CITIES will have to become part of the solution to producing food, as urbanisation and climate change continue to be challenges.
Henry Gordon-Smith, the managing director of Agritecture, an urban agriculture consulting firm, Smith, said he doesn’t understand why cities only have to be consumers.
“I see the future of cities as being producers and part of the solution to provide self reliance,” Mr Gordon-Smith said. “As we’ve moved to cities we’ve moved agriculture from them … we have cities that aren’t driving any of the decision making in agriculture, even though they are driving all the consumption.”
Mr Gordon-Smith said in Australia about 86 per cent of people lived in cities — globally it was 55 per cent, moving toward 68 per cent by 2050.
“We also have other issues like water scarcity, droughts and heatwaves, which may be a driver for growing food indoors,” he said. “There is declining arable land around the world. A lot of our quality land for certain vegetables exists around cities, so as urbanisation grows this is one of the major problems.”
In the Sydney Basin in 2011 20 per cent of the city’s food consumption was grown within the area. That is projected to drop to 6 per cent by 2031. “That might not be an issue if we see that in one city in the world, but we are seeing that in every major city in the world.

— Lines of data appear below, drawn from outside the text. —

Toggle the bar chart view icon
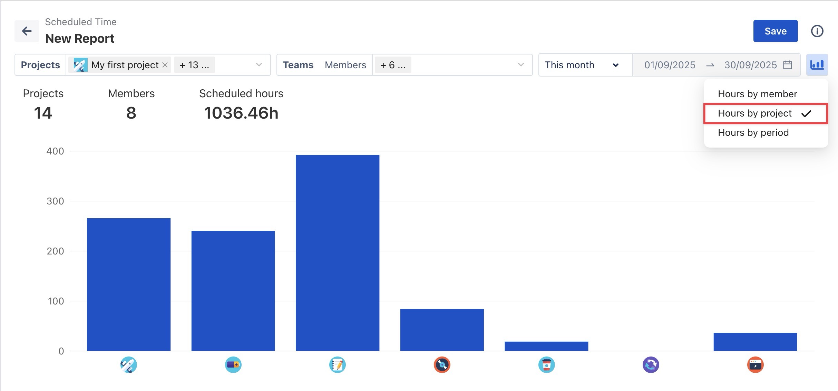Image resolution: width=838 pixels, height=391 pixels. 817,65
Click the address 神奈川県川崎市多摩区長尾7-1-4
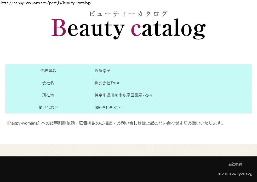This screenshot has height=182, width=257. [123, 95]
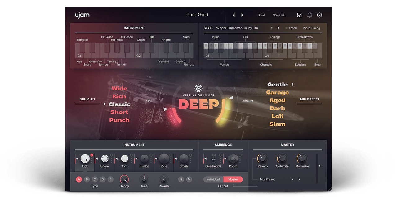
Task: Open Micro Timing settings
Action: (311, 28)
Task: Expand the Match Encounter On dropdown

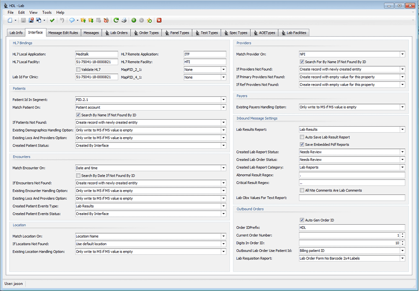Action: 223,168
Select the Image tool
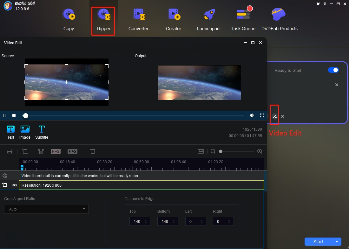The image size is (349, 249). 25,132
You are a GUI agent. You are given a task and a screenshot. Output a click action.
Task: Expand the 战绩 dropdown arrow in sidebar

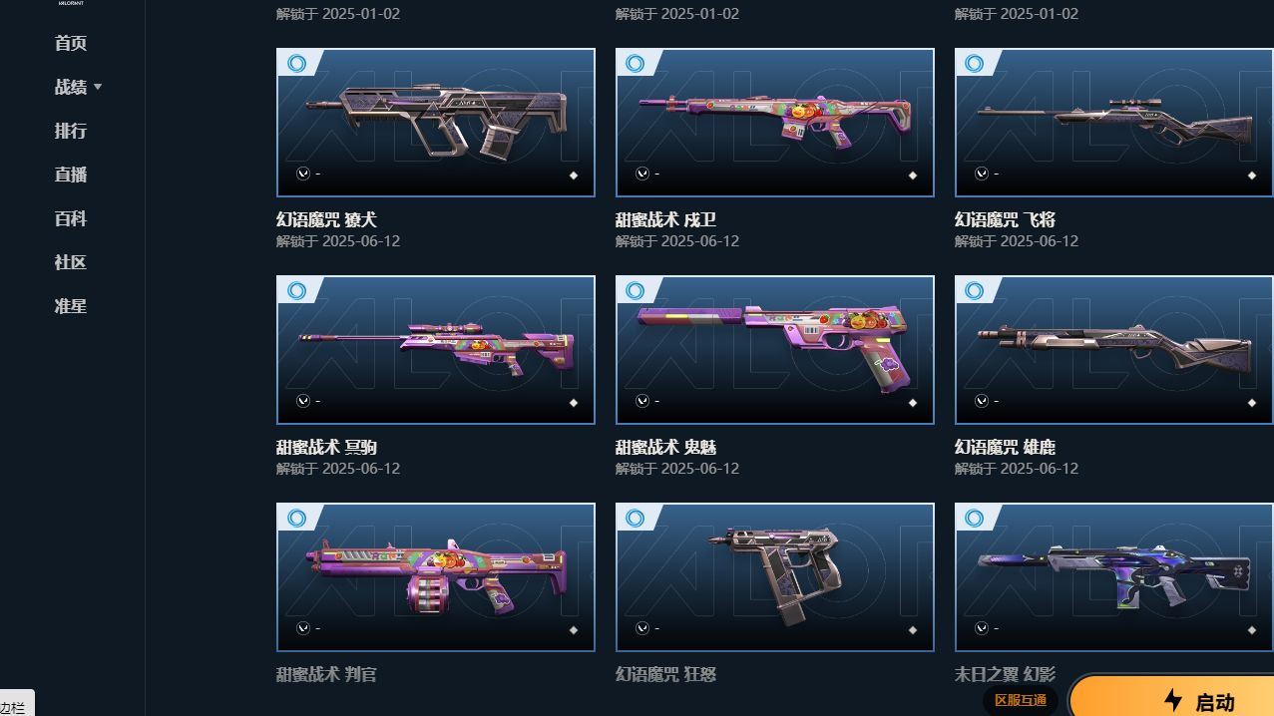coord(98,88)
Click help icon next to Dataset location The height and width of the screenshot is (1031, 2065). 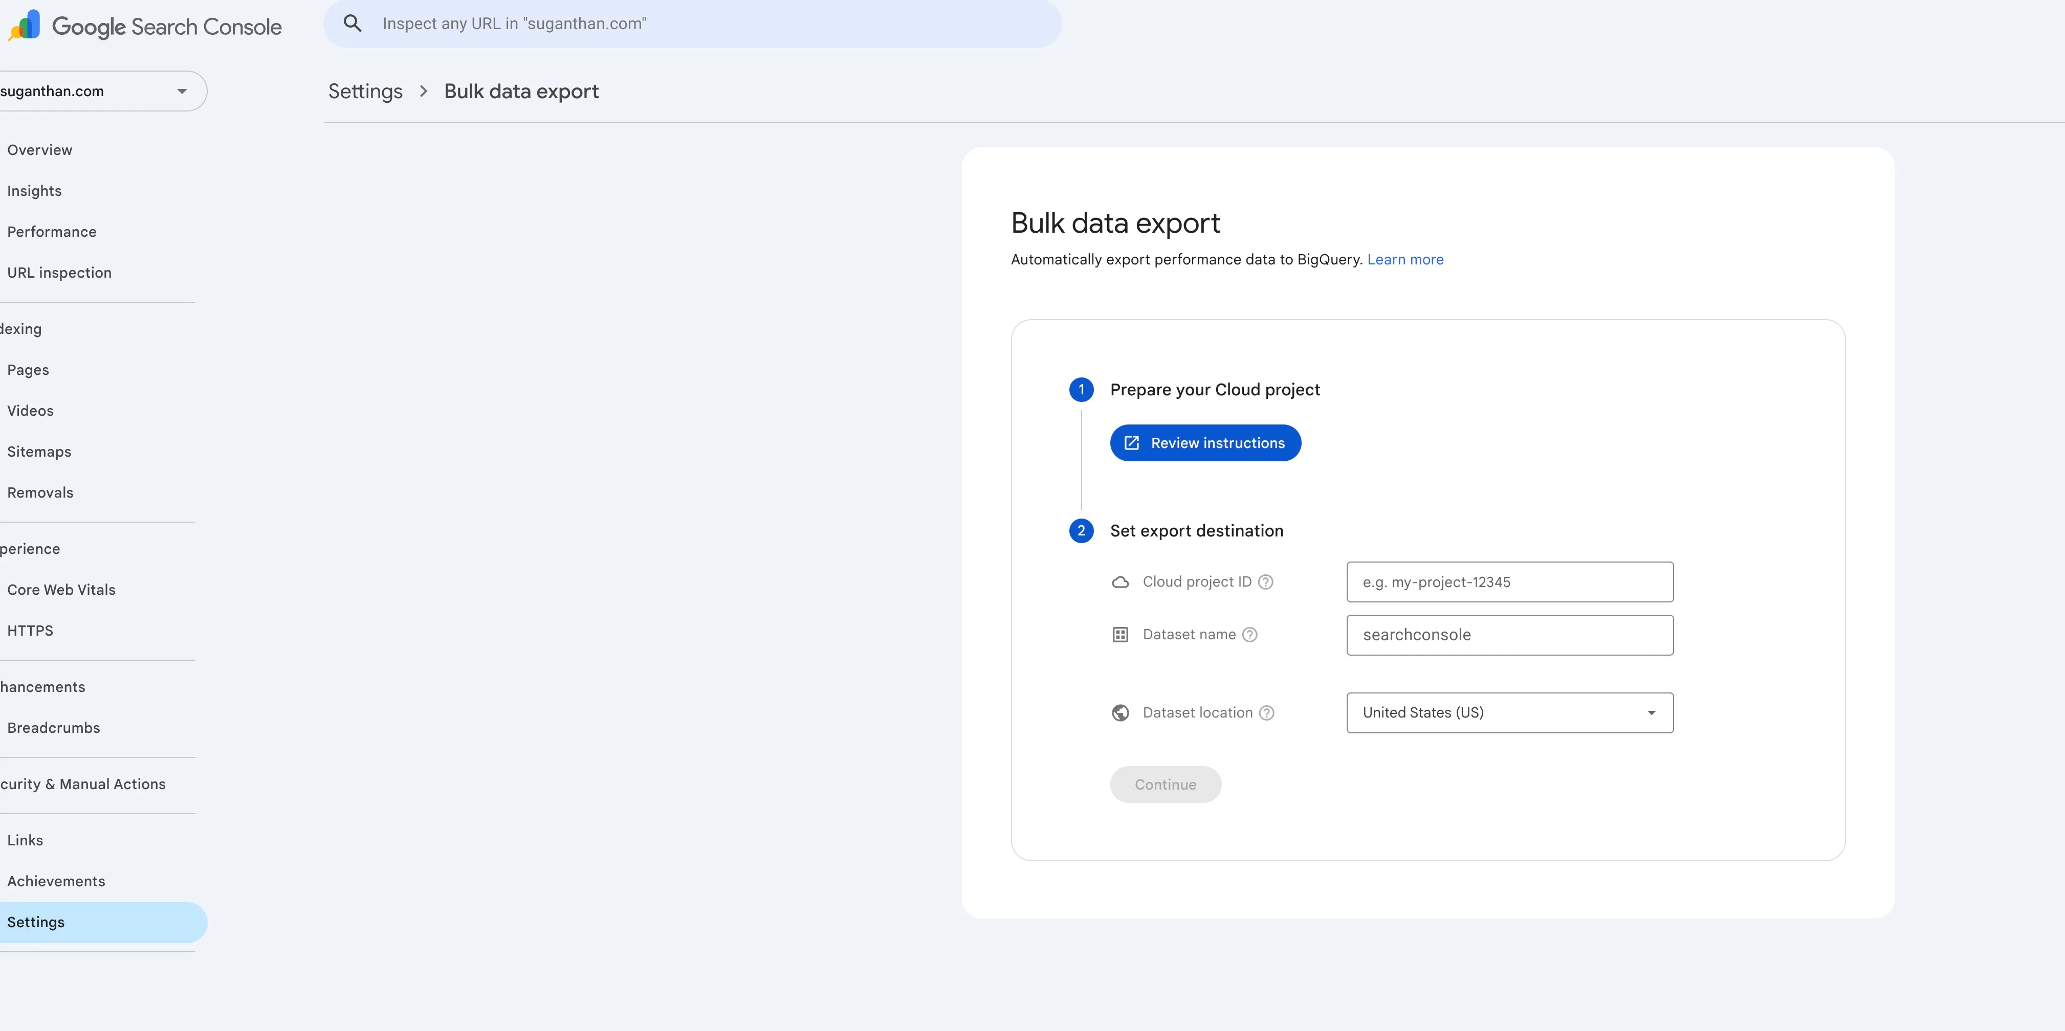pyautogui.click(x=1267, y=712)
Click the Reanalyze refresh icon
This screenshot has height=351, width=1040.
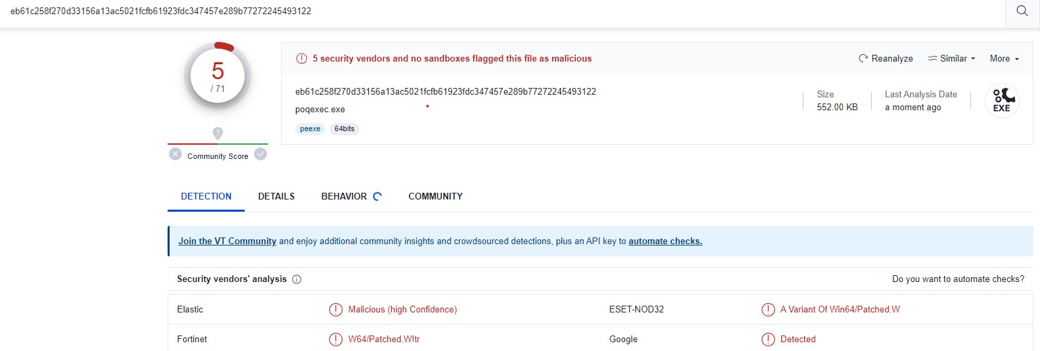[863, 59]
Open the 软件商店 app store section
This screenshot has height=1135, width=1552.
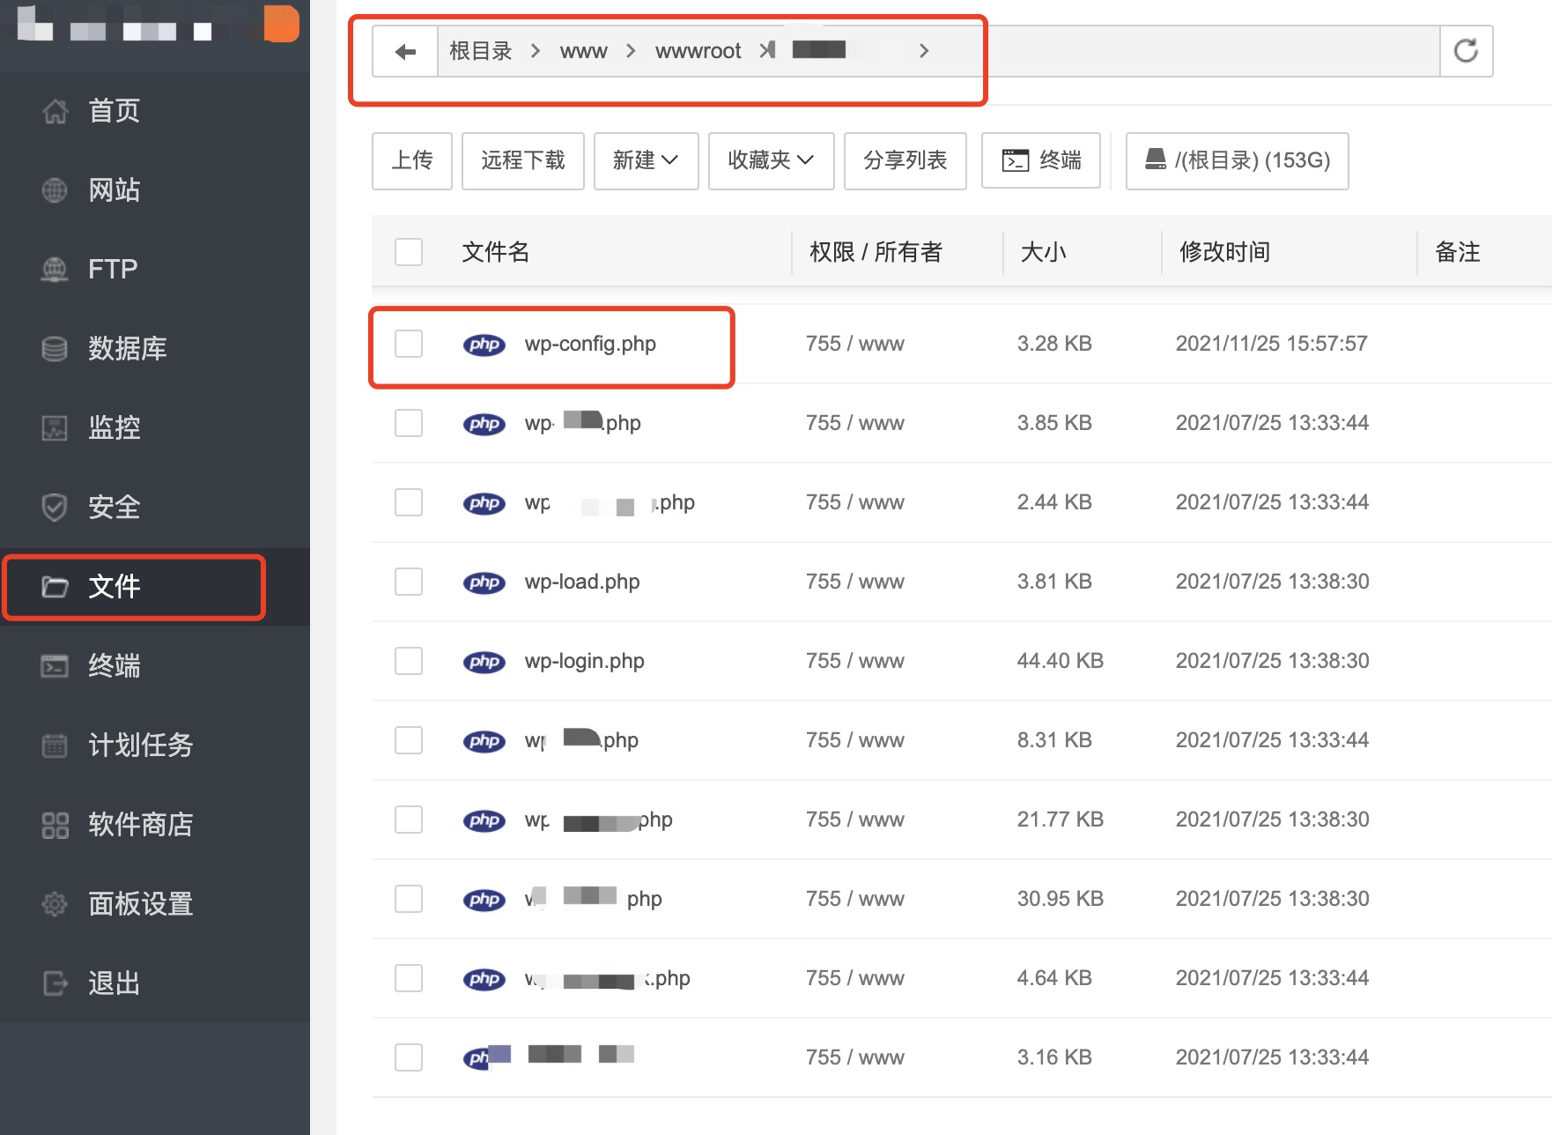tap(139, 825)
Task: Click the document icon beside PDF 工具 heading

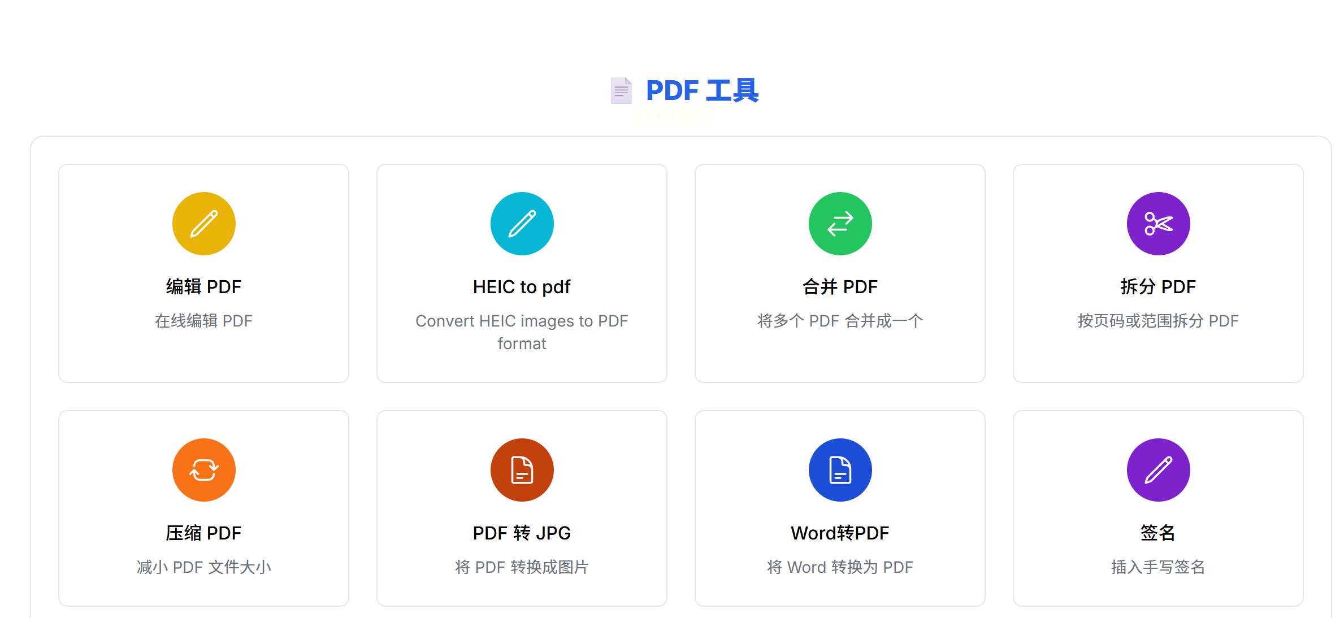Action: tap(621, 90)
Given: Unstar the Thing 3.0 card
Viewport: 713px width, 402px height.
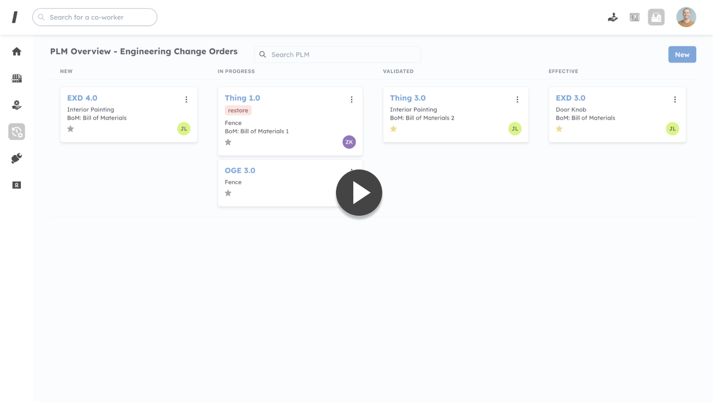Looking at the screenshot, I should (393, 129).
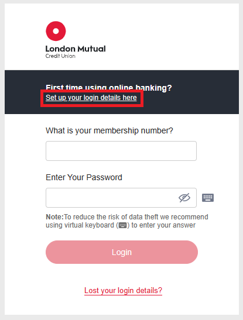The width and height of the screenshot is (243, 320).
Task: Focus the membership number input field
Action: point(121,151)
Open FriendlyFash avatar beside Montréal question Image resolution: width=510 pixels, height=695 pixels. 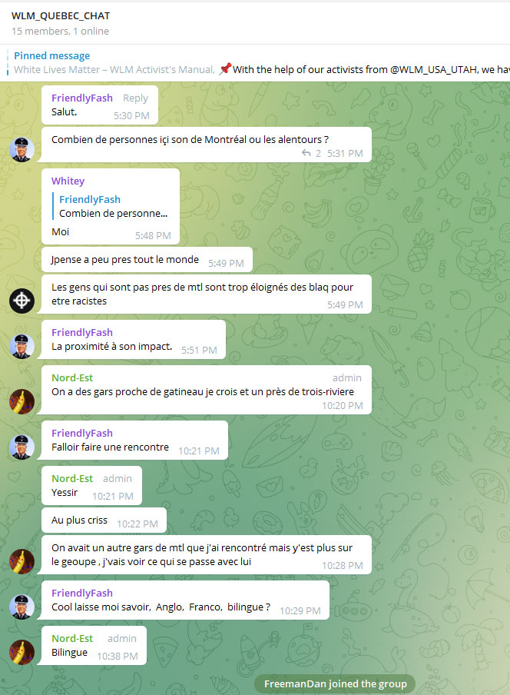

As these cities urbanise and prioritise affordable housing, we don’t have viable solutions to develop agriculture along with them, so that’s the role of urban agriculture,” Mr Gordon-Smith said.
“A lot of urban agriculture is very pie in the sky, it is for wealthy people and it is a more expensive product typically, and while that might be where we are today as we look toward the future these pressures will make a lot of these models more viable.”